== Excerpt to read ==
▬▬▬
Rebellious man prefers to view himself as the master of his own destiny, moulding and shaping his corner of chaos he calls history. However, “predictive prophecy”, especially in Daniel, shows the absolute control and predestination of the Creator-God over the nations and government thereof. This calls forth a creaturely response of humility and submission which fallen man, as demonstrated in the critical treatment of this book, is repelled by; and through rationalistic presuppositions of the utter impossibility of predictive prophecy construct false dates (Maccabean period) to support, not only their philosophy of history, but more to the point, their view of God who must be moulded to fit the shape of their thinking and, thus, allow their own ultimacy.
Authorship, Date & Prophecy
As to the authorship and date of the book, Rushdoony notes, “how absurd is the notion of a Maccabean date … Not only does the book presuppose and require the knowledge of one contemporary with the events, and not only does it reveal on textual grounds its early date [6th Century B.C.], but it moreover is an impossible book for a Maccabean Jew, indeed, any Jew except one under orders from God, to have written.” No Jew of an exclusive, nationalistic fervour, which the Maccabeans were, would have been tolerant towards a book declaring “the counsel of God to by-pass Israel,” let alone author such a work. Young also, commenting on ch. 11 of the prophecy says, “it might be well at this point to remind the reader that his entire account is described as something that will occur in the future. It purports, therefore, to be prophecy. If it was written after the occurrence of the events described, it must be regarded as a deception for its purpose is to set forth these events as yet future.” This we cannot accept if the canon of Scripture and its veracity as the word of God is upheld. The absurdity and contradiction of a late date is obvious to the clear-thinking biblical Christian.
Conservative scholars and Christian traditions have held to the date of authorship during the sixth century BC. There are, however, a number of arguments that are commonly used for a later date. These may be listed under two heads: internal and external objections.
▬▬▬
== Supplied data ==
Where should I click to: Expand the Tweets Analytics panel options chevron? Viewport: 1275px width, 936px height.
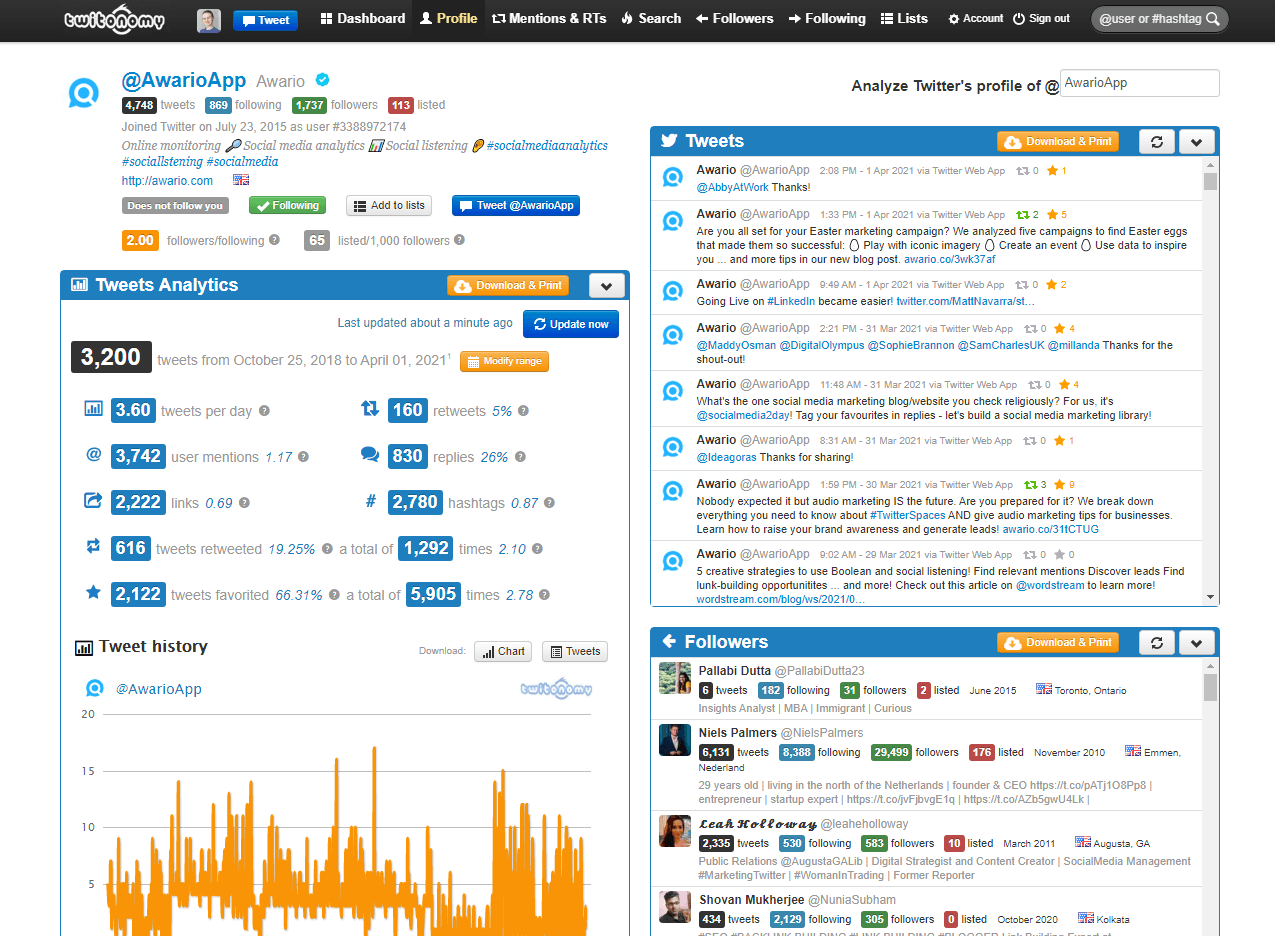point(606,285)
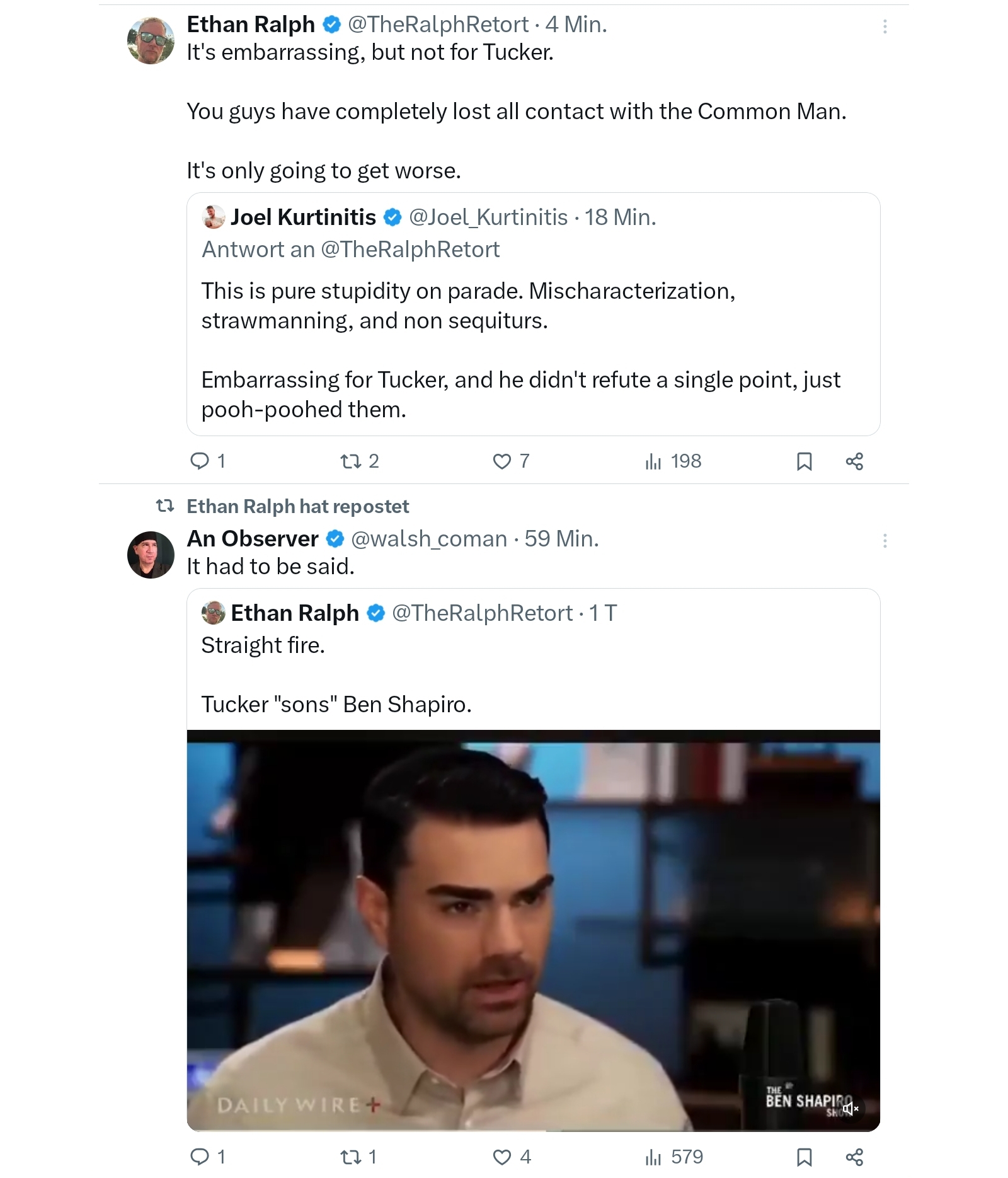The image size is (1008, 1178).
Task: Open more options for An Observer's tweet
Action: [885, 541]
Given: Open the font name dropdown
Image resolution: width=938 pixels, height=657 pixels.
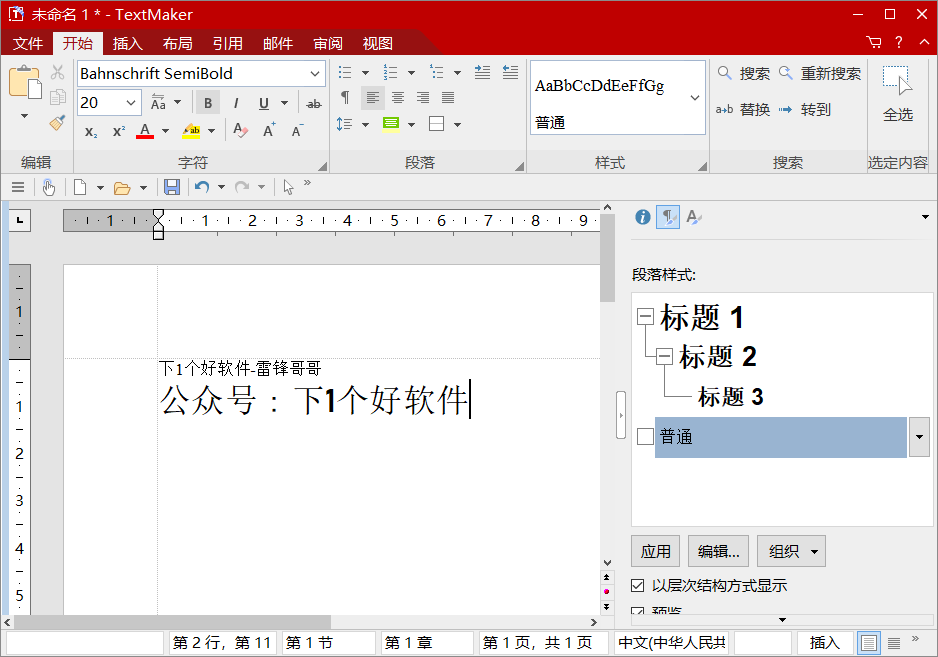Looking at the screenshot, I should (x=315, y=73).
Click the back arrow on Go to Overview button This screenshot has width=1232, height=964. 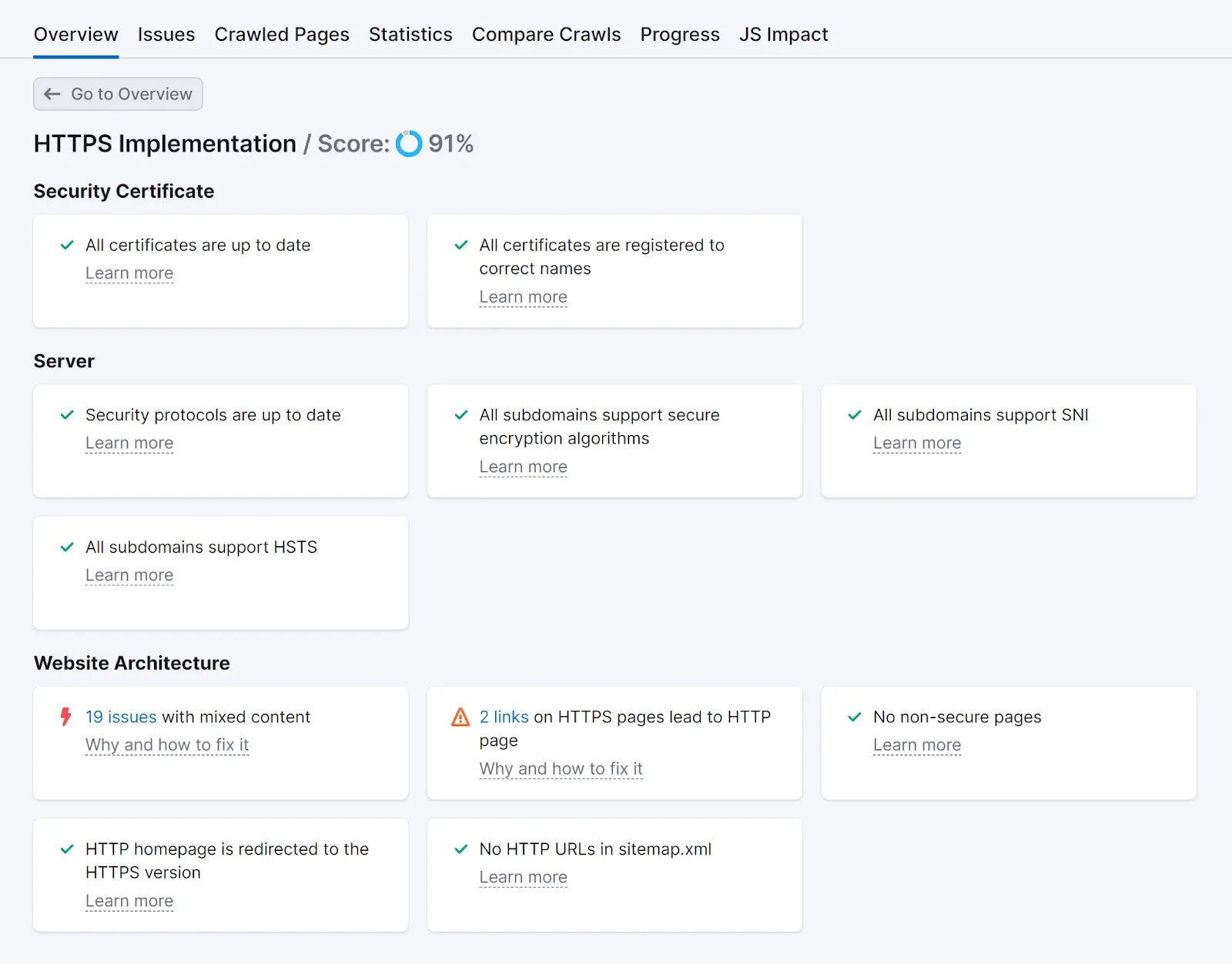[52, 94]

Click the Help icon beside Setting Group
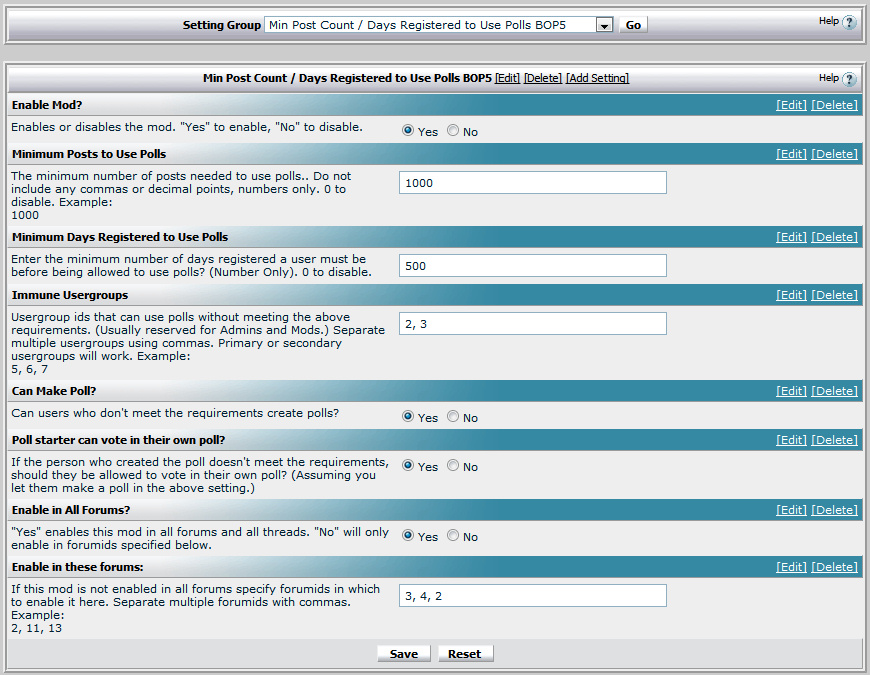(x=849, y=22)
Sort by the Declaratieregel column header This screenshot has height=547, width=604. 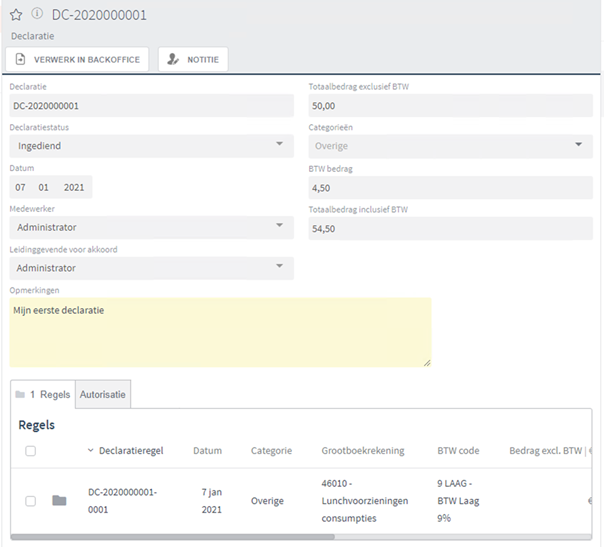pyautogui.click(x=132, y=451)
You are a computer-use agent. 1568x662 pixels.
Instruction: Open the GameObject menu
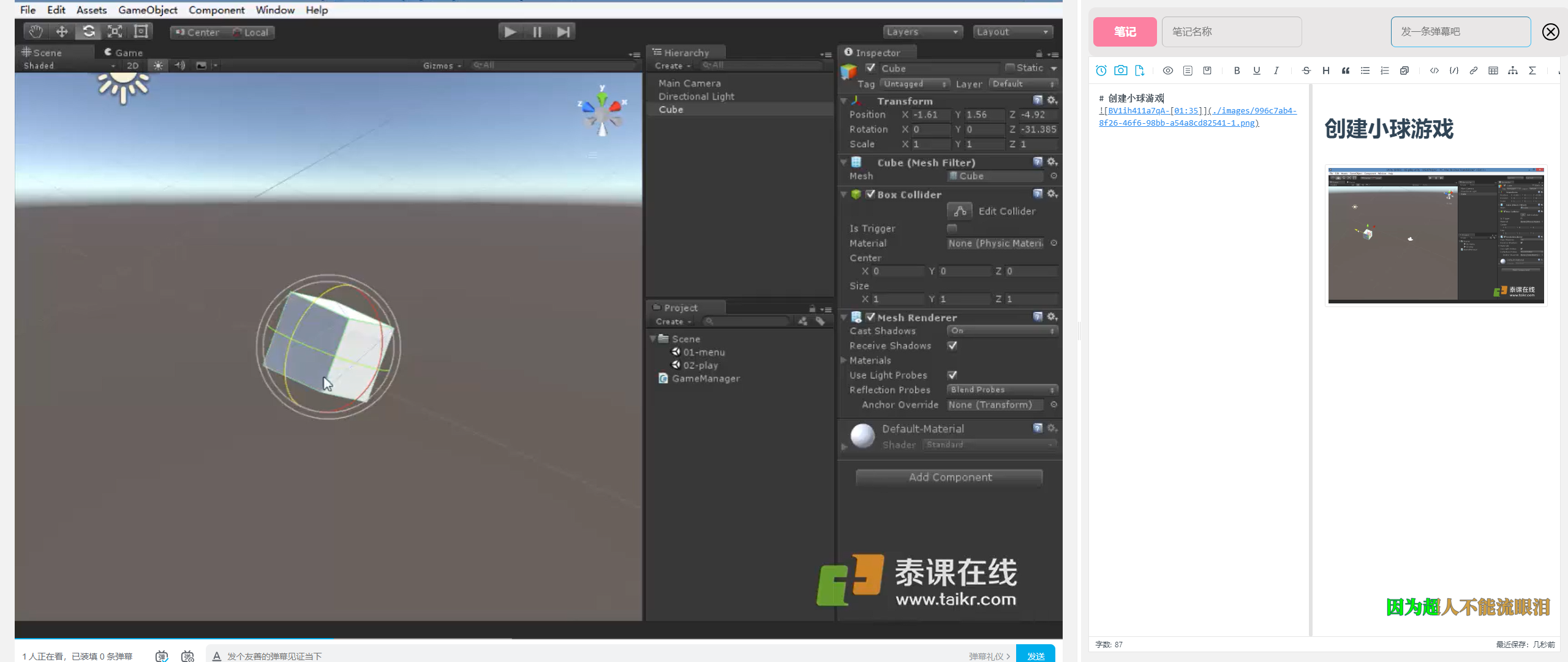[148, 10]
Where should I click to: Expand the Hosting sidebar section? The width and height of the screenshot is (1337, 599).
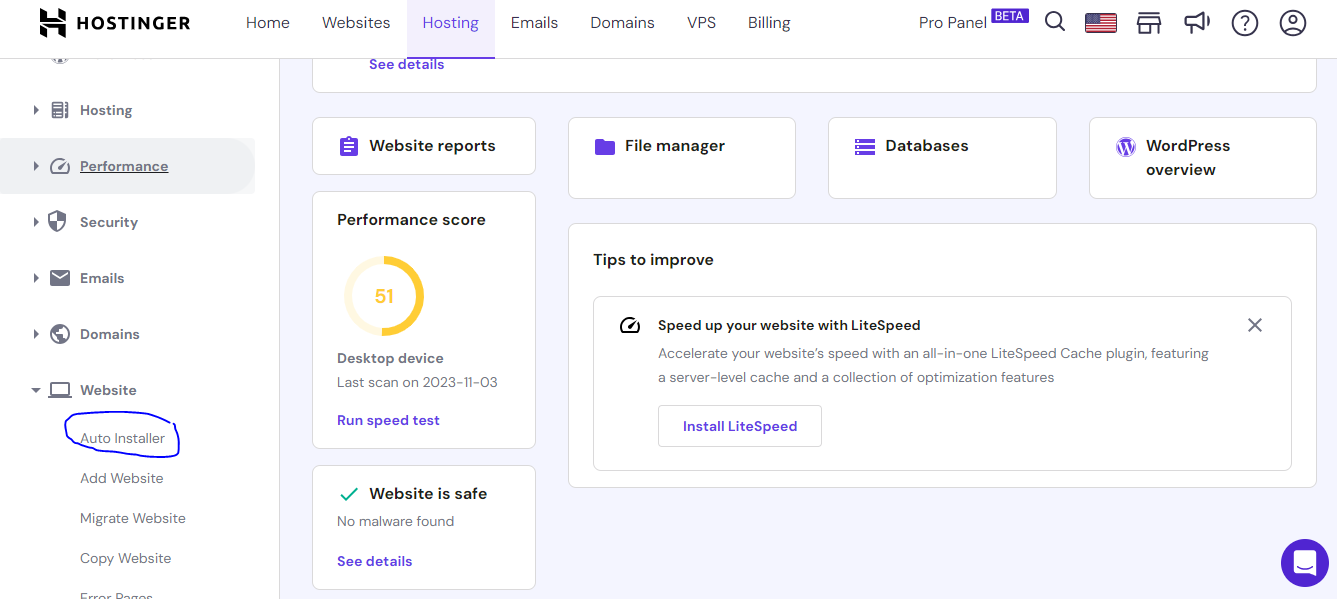pos(107,110)
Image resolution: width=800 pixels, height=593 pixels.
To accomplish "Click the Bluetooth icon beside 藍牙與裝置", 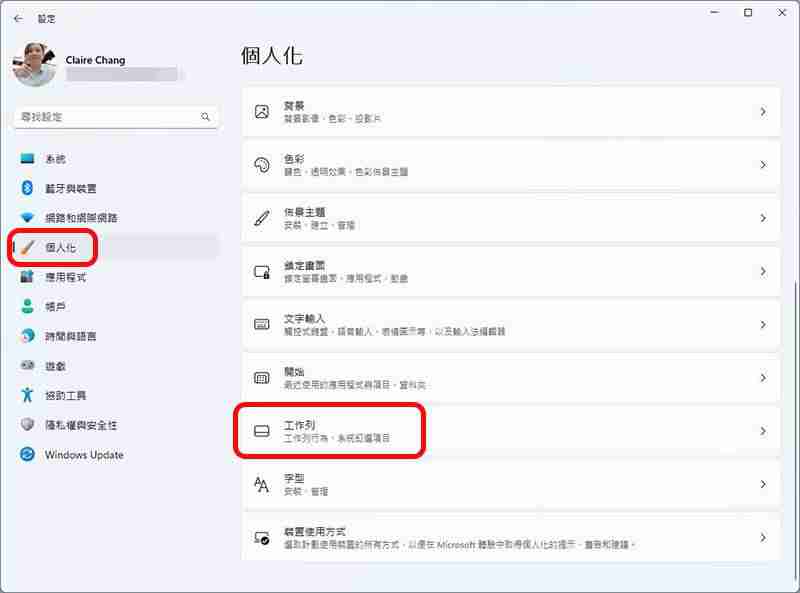I will [x=25, y=187].
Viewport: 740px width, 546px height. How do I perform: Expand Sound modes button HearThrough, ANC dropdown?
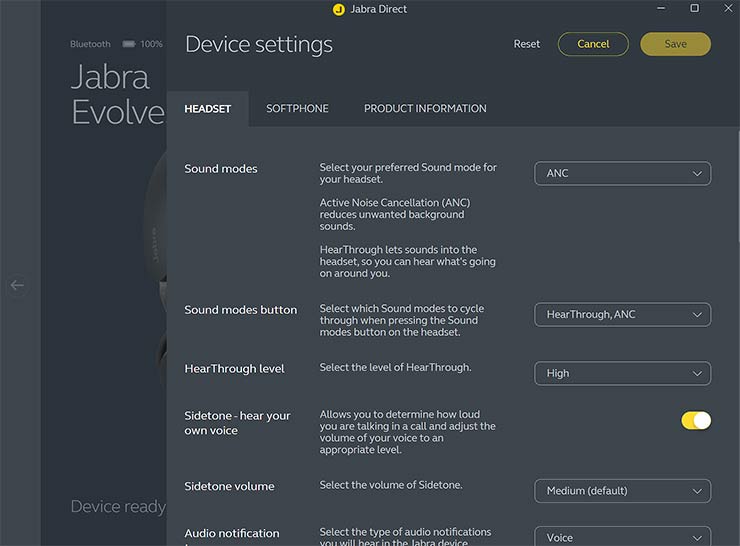[x=622, y=314]
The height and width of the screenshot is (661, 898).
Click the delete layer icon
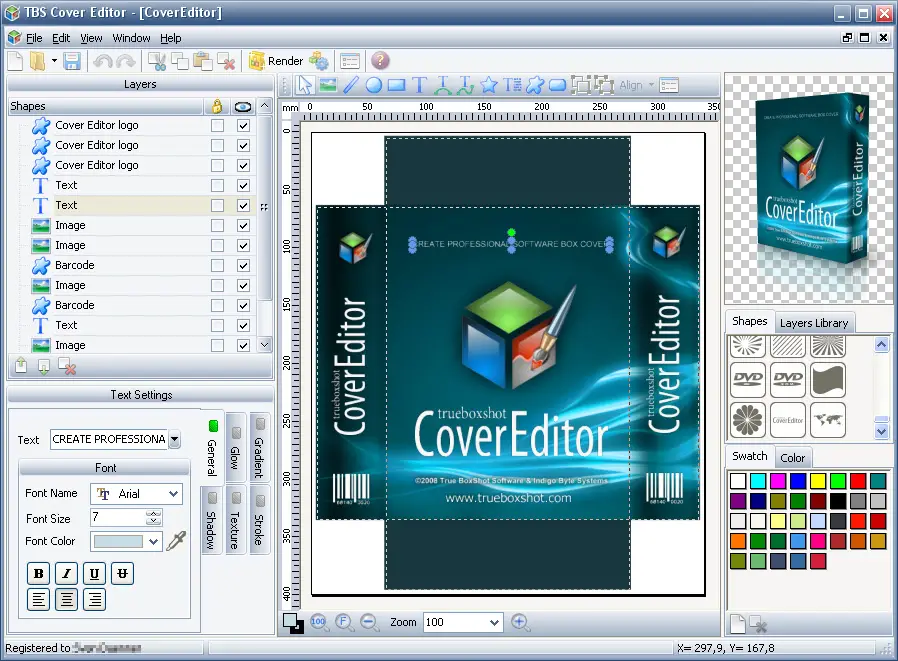(x=67, y=367)
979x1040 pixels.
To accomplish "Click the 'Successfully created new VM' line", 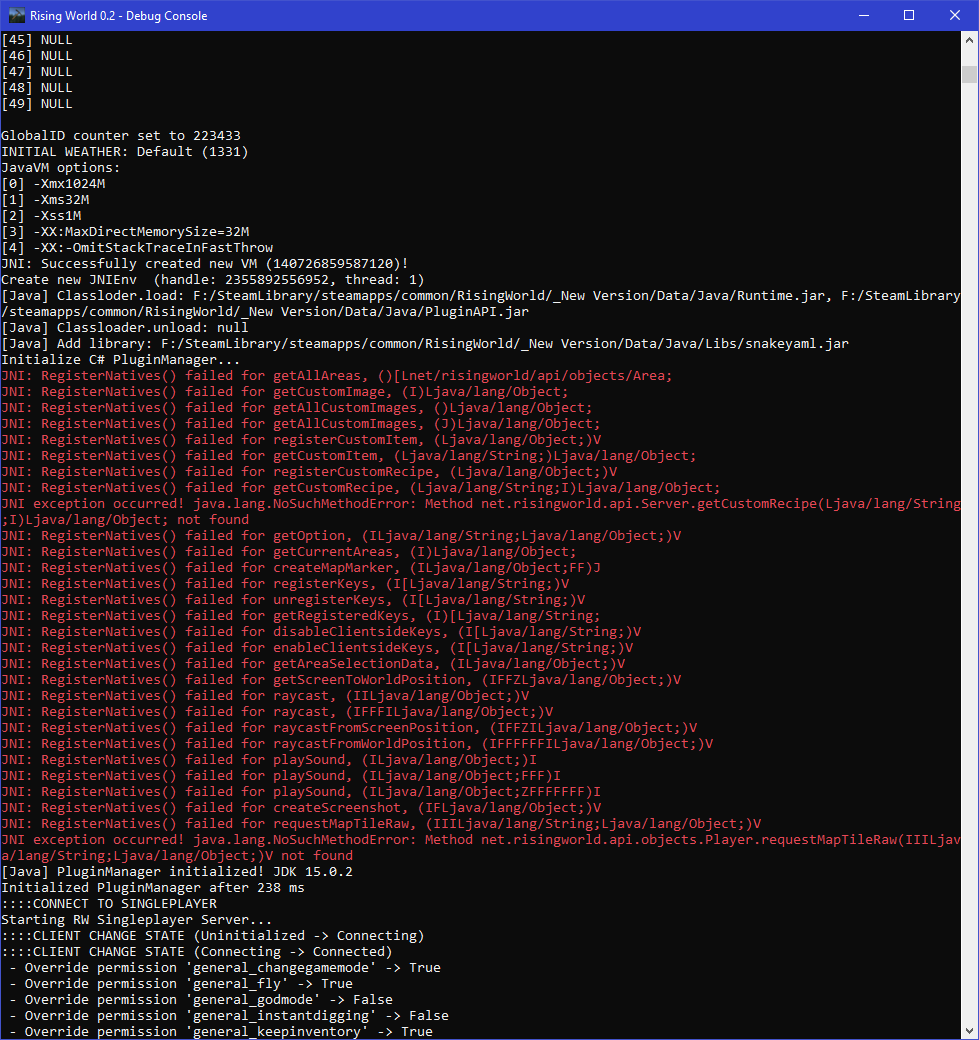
▬▬▬
== Goal of the exercise ==
Reproduce the section of the text on the dating of Daniel starting at "Conservative scholars and" and ending at "and external objections.".

== Final result ==
Conservative scholars and Christian traditions have held to the date of authorship during the sixth century BC. There are, however, a number of arguments that are commonly used for a later date. These may be listed under two heads: internal and external objections.